% Generated by roxygen2: do not edit by hand
% Please edit documentation in R/build.cid.lca.R
\name{build.cid.lca}
\alias{build.cid.lca}
\title{build.cid.lca}
\usage{
build.cid.lca(
  pc.directory = NULL,
  tax.sources = "LOTUS - the natural products occurrence database",
  use.pathways = TRUE,
  use.conserved.pathways = FALSE,
  threads = 8,
  cid.taxid.object = NULL,
  taxid.hierarchy.object = NULL,
  cid.pwid.object = NULL,
  min.taxid.table.length = 3,
  output.directory = NULL
)
}
\arguments{
\item{pc.directory}{directory from which to load pubchem .Rdata files. alternatively provide cid.taxid.object, taxid.hierarchy.object, and cid.pwid.object as data.table R objects.}

\item{tax.sources}{vector. which taxonomy sources should be used?  defaults to c("LOTUS - the natural products occurrence database", "The Natural Products Atlas", "KNApSAcK Species-Metabolite Database", "Natural Product Activity and Species Source (NPASS)").}

\item{use.pathways}{logical.  default = TRUE, should pathway data be used in building lowest common ancestor, when taxonomy is associated with a pathway?}

\item{use.conserved.pathways}{logical. default = FALSE, should 'conserved' pathways be used?  when false, only pathways with an assigned taxonomy are used.}

\item{threads}{integer.  number of threads to use when finding lowest common ancestor.  parallel processing via DoParallel and foreach packages.}

\item{cid.taxid.object}{R data.table, generally produced by get.pubchem.ftp; preferably, define pc.directory}

\item{taxid.hierarchy.object}{R data.table, generally produced by get.pubchem.ftp; preferably, define pc.directory}

\item{cid.pwid.object}{R data.table, generally produced by get.pubchem.ftp; preferably, define pc.directory}

\item{min.taxid.table.length}{integer.  when there are few taxa reported to synthesize a particular compound, and those few taxa are spread widely across biology, the LCA concept breaks down.  This value controls the decision as to whether to determine LCA within taxonomic ranks, rather within the full taxonomy hierarchy.  see details.}

\item{output.directory}{directory to which the pubchem.bio database is saved.  If NULL, will try to save in pc.directory (if provided).
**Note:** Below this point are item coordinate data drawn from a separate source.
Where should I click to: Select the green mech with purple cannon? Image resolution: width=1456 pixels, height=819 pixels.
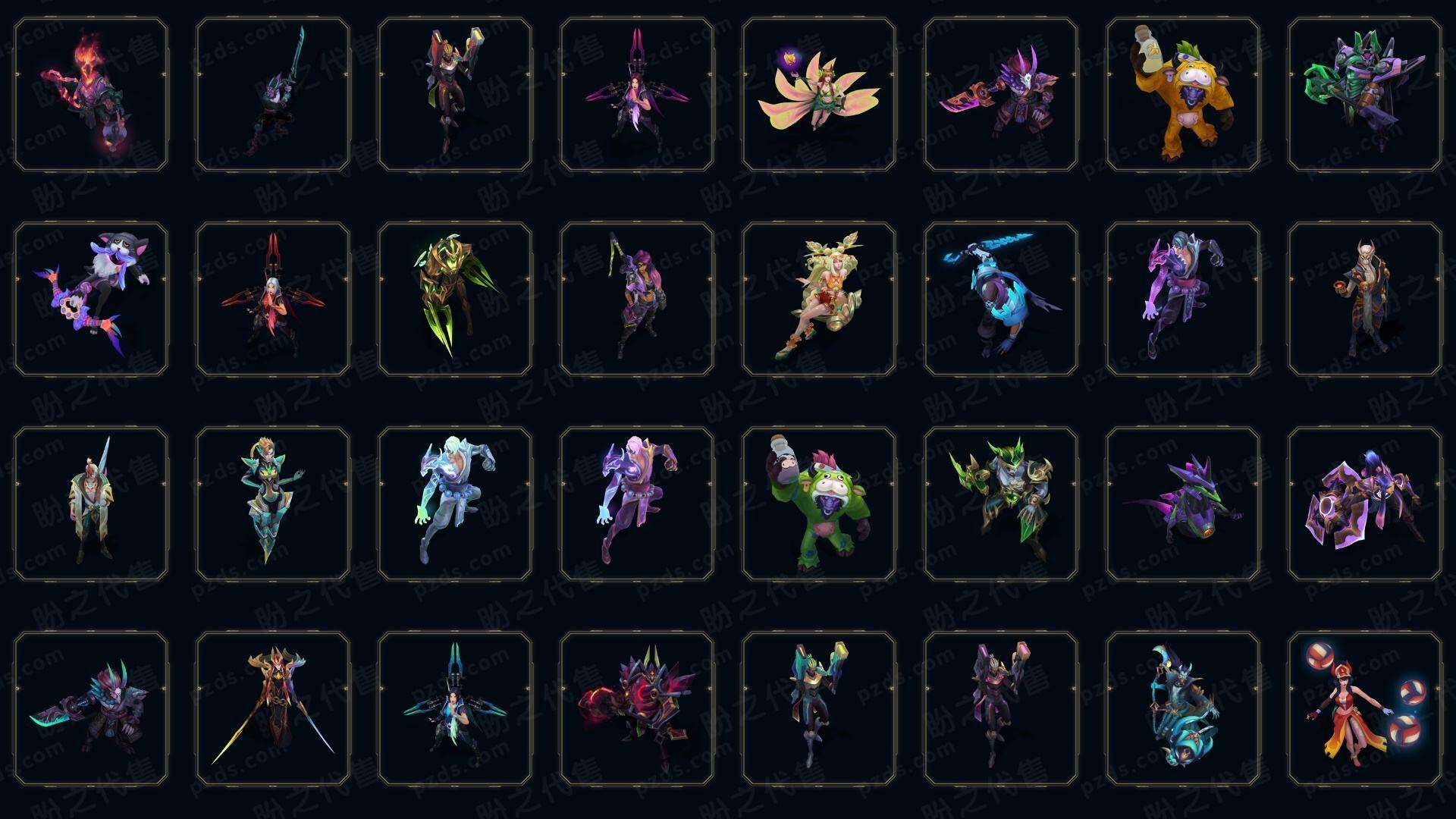coord(1365,95)
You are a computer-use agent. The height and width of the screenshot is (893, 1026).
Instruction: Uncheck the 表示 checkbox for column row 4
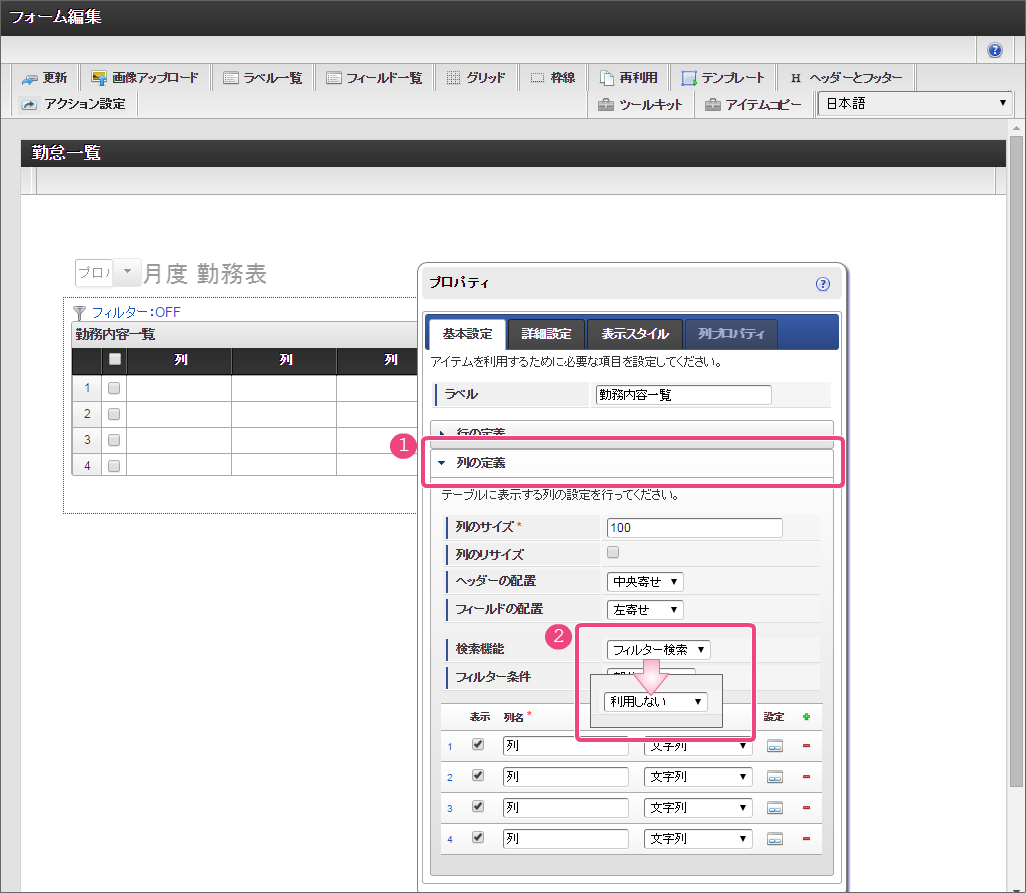[478, 838]
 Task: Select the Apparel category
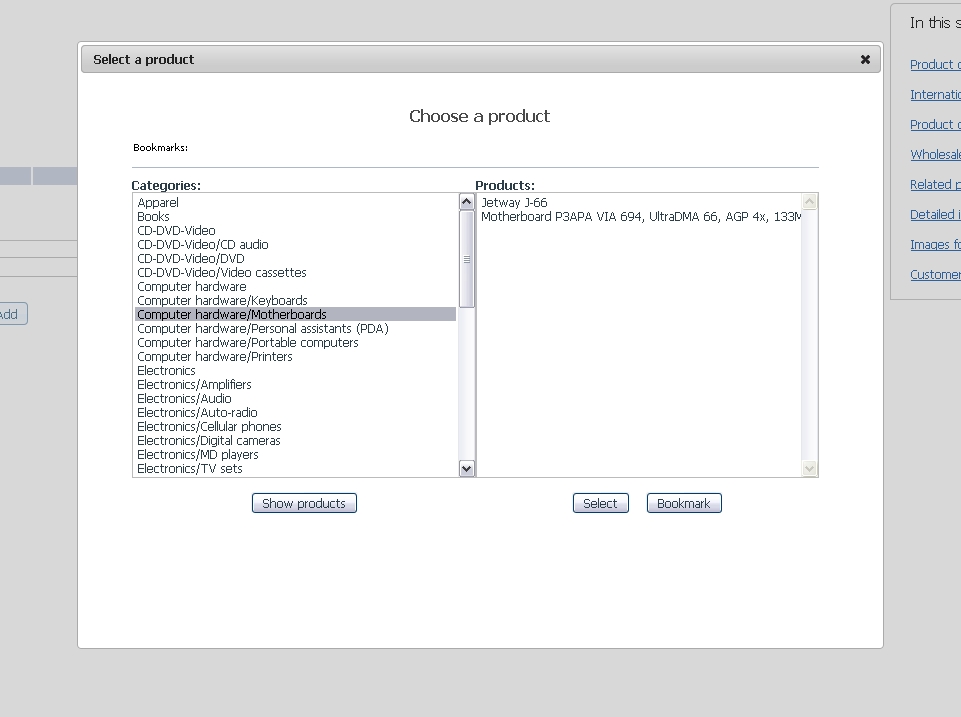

If both directories are NULL, not saved, only returned as in memory}
}
\value{
nothing.  will save to pc.directory as .Rdata file.
}
\description{
utilizes downloaded and properly formatted local pubchem data created by 'get.pubchem.ftp' as input to generate a relationship between pubchem CID and the lowest common ancestor NCBI taxid
}
\details{
utilizes downloaded and properly formatted local pubchem data created by 'get.pubchem.ftp' function

Some metabolism is highly conserved - all species perform those reactions.
Other metabolism is highly specific - there is one know species to produce
that metabolite. Sometimes, it is in between.  The lowest common ancestor
approach allows us to analyze these patterns and put them to use to
generalize metabolites for metabolomics across species.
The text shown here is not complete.